• TASK DETAILS: Check each line of the listing for the word "Enable" and report the ones that have it.

• TASK DATA:
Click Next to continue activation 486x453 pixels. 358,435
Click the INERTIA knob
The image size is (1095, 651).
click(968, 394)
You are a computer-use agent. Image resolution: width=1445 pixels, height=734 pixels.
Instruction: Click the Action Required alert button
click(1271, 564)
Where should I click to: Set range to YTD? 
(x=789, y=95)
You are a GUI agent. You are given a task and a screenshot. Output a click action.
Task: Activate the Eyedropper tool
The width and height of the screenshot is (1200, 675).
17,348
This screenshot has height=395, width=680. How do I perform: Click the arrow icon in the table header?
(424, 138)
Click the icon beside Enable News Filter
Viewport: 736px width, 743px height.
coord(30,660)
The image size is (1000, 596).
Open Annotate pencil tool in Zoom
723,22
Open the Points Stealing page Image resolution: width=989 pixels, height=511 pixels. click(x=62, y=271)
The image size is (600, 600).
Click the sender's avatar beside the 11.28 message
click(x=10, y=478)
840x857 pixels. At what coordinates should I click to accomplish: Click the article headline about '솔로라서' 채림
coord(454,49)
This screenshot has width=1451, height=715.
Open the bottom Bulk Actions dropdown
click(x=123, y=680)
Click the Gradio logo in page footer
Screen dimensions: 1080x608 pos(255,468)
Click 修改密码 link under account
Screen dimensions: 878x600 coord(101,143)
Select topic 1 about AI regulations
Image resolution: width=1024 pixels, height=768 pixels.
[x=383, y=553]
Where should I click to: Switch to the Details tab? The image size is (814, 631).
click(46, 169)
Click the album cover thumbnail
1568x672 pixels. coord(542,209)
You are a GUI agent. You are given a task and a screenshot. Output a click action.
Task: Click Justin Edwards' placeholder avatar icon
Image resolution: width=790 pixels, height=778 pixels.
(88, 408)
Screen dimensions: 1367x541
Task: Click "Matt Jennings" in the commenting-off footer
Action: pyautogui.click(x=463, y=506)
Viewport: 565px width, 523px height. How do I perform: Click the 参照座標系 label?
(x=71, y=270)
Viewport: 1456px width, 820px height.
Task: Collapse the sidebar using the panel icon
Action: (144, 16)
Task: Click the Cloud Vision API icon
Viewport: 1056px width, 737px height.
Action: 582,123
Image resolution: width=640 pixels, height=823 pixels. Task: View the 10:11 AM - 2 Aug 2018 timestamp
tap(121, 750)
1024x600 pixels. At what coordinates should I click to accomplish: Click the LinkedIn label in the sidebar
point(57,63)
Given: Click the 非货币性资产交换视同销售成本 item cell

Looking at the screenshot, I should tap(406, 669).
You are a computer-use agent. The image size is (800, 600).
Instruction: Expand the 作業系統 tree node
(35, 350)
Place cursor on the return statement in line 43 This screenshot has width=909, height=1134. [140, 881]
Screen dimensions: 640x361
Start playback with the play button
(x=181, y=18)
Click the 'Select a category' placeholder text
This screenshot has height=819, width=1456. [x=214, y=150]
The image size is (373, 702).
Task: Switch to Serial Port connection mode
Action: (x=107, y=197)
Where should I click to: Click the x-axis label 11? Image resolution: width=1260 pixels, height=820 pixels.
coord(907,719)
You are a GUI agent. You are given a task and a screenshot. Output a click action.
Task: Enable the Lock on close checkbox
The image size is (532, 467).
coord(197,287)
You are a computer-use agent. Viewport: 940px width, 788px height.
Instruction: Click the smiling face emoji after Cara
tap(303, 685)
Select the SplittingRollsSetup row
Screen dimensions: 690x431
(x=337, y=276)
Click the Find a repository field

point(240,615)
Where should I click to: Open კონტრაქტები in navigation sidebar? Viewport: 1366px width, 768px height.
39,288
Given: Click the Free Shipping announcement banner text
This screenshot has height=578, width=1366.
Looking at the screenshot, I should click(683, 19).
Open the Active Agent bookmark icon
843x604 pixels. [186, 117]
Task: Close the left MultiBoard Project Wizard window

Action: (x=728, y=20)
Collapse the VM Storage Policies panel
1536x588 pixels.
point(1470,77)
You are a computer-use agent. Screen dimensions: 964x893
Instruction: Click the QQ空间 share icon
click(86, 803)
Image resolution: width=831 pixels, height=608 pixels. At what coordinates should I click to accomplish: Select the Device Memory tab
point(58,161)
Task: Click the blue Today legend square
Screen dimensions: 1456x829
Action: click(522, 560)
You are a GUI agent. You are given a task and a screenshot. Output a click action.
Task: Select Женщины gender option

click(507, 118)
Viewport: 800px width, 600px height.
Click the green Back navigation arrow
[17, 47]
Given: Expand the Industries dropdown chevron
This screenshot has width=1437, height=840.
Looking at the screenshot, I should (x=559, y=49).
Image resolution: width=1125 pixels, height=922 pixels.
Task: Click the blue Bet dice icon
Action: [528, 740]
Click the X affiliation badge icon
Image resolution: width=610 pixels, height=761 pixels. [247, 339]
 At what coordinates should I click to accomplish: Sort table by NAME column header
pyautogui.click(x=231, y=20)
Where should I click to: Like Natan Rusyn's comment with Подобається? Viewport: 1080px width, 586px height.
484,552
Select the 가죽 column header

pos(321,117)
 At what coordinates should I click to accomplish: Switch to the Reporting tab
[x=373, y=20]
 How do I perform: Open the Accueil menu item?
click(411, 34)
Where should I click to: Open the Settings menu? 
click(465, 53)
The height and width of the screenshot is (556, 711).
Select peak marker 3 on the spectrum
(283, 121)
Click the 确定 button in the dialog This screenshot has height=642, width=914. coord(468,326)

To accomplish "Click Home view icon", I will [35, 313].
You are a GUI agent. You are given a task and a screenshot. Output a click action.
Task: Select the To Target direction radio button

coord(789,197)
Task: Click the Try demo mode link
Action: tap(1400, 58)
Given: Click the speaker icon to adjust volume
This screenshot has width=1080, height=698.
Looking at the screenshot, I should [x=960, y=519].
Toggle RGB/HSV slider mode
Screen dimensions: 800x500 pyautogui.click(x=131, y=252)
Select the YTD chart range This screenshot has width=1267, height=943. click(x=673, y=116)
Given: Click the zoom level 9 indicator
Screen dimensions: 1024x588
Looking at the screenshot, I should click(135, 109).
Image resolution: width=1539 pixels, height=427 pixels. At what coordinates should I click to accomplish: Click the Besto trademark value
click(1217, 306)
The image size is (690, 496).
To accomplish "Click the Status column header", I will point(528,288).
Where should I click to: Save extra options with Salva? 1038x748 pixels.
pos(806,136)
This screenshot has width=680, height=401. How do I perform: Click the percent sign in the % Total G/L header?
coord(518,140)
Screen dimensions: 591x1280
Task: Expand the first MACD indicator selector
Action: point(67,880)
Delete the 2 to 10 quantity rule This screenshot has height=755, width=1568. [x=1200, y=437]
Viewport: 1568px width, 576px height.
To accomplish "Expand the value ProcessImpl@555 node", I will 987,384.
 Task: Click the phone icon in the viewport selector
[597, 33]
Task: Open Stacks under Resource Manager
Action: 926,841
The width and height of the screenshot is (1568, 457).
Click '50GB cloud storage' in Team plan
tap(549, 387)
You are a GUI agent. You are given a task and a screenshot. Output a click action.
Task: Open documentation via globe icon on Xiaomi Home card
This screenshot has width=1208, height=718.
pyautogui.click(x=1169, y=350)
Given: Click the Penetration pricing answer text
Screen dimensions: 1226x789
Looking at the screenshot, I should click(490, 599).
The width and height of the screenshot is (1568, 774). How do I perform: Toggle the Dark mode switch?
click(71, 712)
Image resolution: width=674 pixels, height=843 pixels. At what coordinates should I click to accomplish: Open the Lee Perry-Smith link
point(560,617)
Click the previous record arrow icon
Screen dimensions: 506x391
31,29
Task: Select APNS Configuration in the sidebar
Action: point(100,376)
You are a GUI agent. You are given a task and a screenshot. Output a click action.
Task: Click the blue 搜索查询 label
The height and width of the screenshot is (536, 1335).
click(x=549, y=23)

• OUTPUT OF THE TASK:
Click the icon beside Enable News Filter
Task: Enable the Lock on close checkbox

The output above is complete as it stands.